> **Your instructions**:
Go through the listing and copy each line that has the string "height" in it.

> **Material for this task**:
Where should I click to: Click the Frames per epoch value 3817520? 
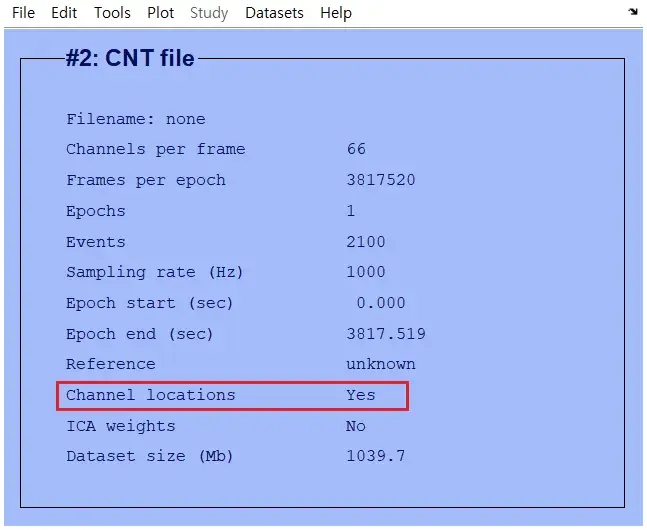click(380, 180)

--

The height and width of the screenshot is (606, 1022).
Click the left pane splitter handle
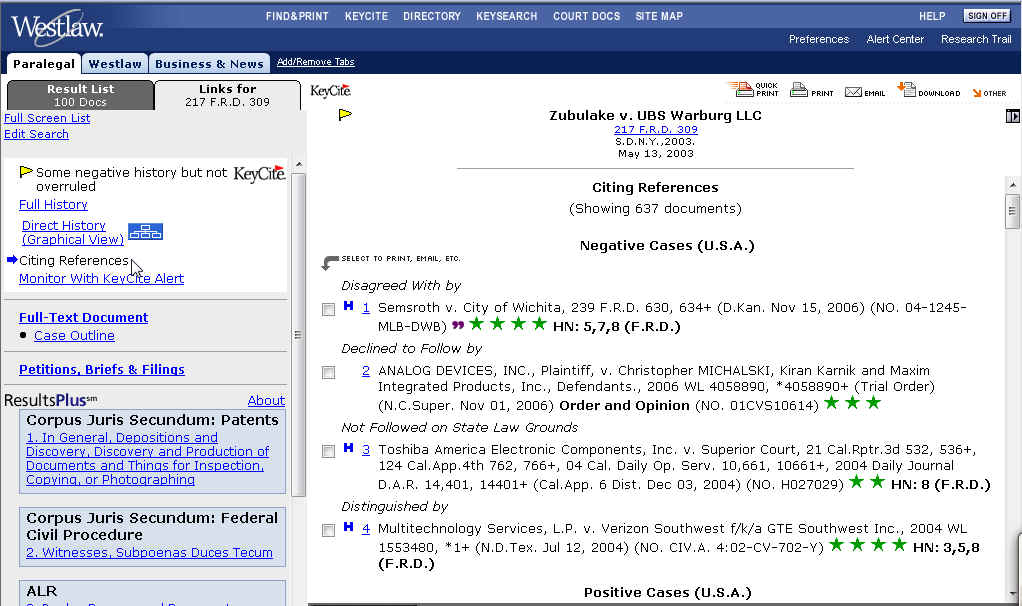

...

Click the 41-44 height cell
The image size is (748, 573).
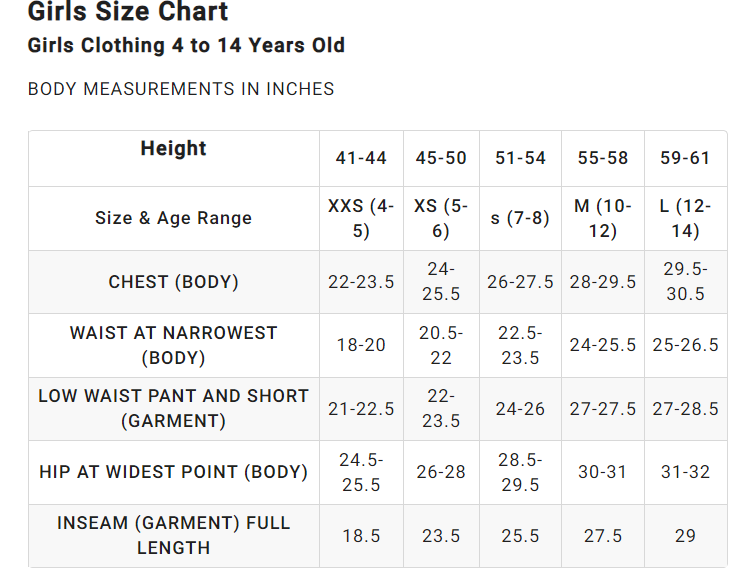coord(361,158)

> **Answer for the task**:
The height and width of the screenshot is (606, 1022).
Click the 41-44 height cell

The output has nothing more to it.